WHAT YOU ARE ASKED TO DO —
Copy each entry below exactly as it appears.

(Beginning of INFORMATION GIVEN)

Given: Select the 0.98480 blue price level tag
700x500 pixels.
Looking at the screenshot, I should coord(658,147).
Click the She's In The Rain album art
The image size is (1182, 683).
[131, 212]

(End of INFORMATION GIVEN)

OUTPUT BELOW —
Given: Select the 0.98480 blue price level tag
700x500 pixels.
Looking at the screenshot, I should coord(658,147).
Click the She's In The Rain album art
The image size is (1182, 683).
[131, 212]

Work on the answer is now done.